You should focus on your recovery and getting back on the road—not on fighting with insurance adjusters or worrying about upfront legal bills.
We handle all Diminished Value and Total Loss claims on a Contingency Fee Agreement. This means you pay $0 in legal fees unless and until we successfully secure a settlement or judgment for you. If we don’t win, you don’t pay us a legal fee. Our success is directly tied to yours.
Here is an example of how your claim is handled by our firm:
Initial Contact: You contact us with your accident details and repair estimate.

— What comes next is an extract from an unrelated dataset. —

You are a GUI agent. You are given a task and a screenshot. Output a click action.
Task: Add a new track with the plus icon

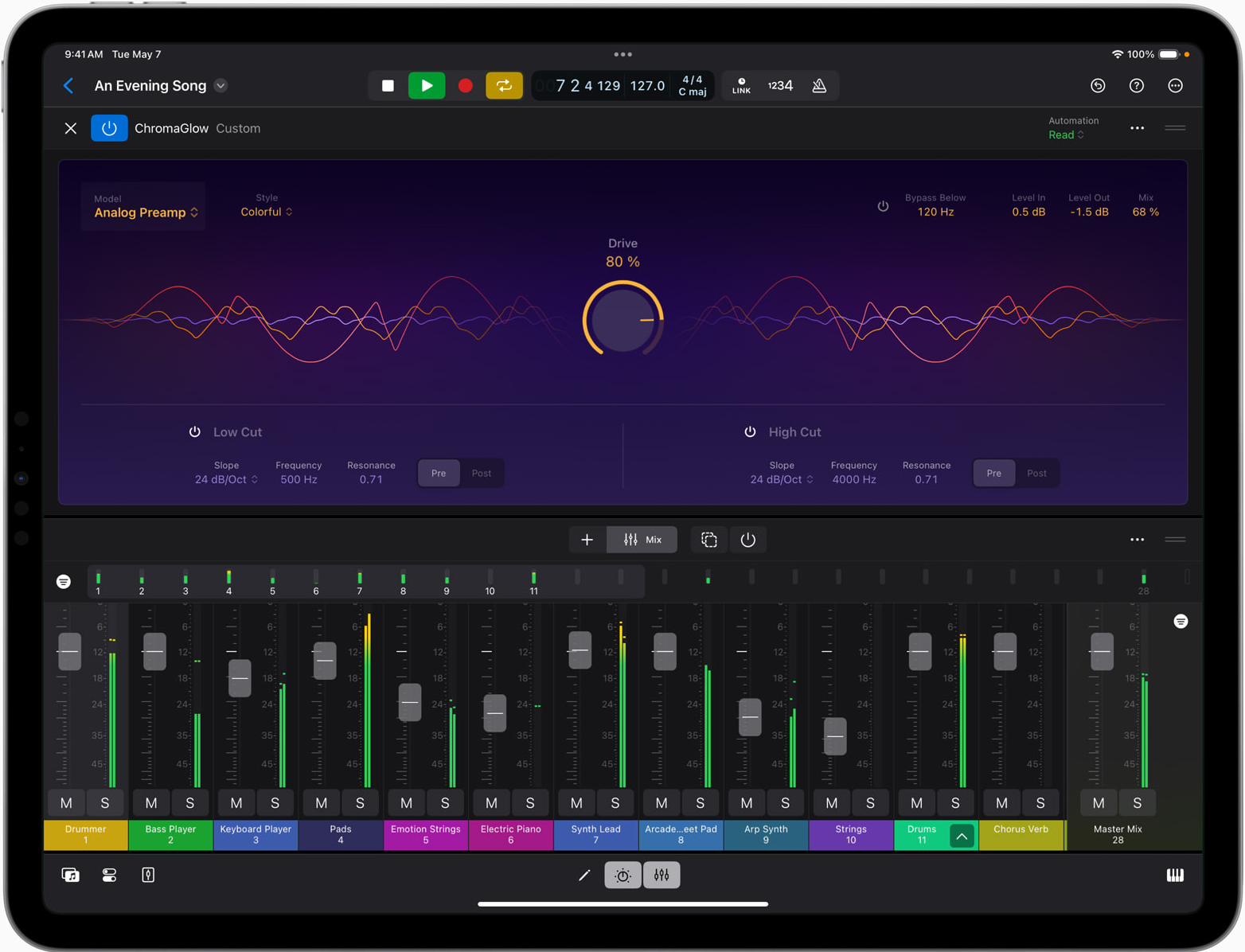[x=587, y=539]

Report Generation: We run a powerful analysis, which generates a proprietary Diminished Value or Fair Market Value Report based on 35+ data points and 60+ calculations. We review this report to confirm the potential settlement increase is worthwhile.
Client Reimbursement for Report: To move forward with the formal demand, the prospective client is required to reimburse the firm for the cost of the DV/FMV Report. This low, one-time fee is necessary to create the binding Demand and Settlement Letters needed for effective pre-litigation negotiation.
Demand & Negotiation: Our firm uses the purchased report to generate a strong Demand Letter and handle all communication with the insurance company, negotiating to maximize your settlement.
Settlement & Payment: Once a fair settlement is reached, the funds are collected, and you receive your payment, minus our agreed-upon contingency fee, typically resulting in thousands of dollars more in your pocket.
By operating on this model, we eliminate the financial risk for you while using the industry’s most detailed reports to ensure you receive the maximum compensation you deserve.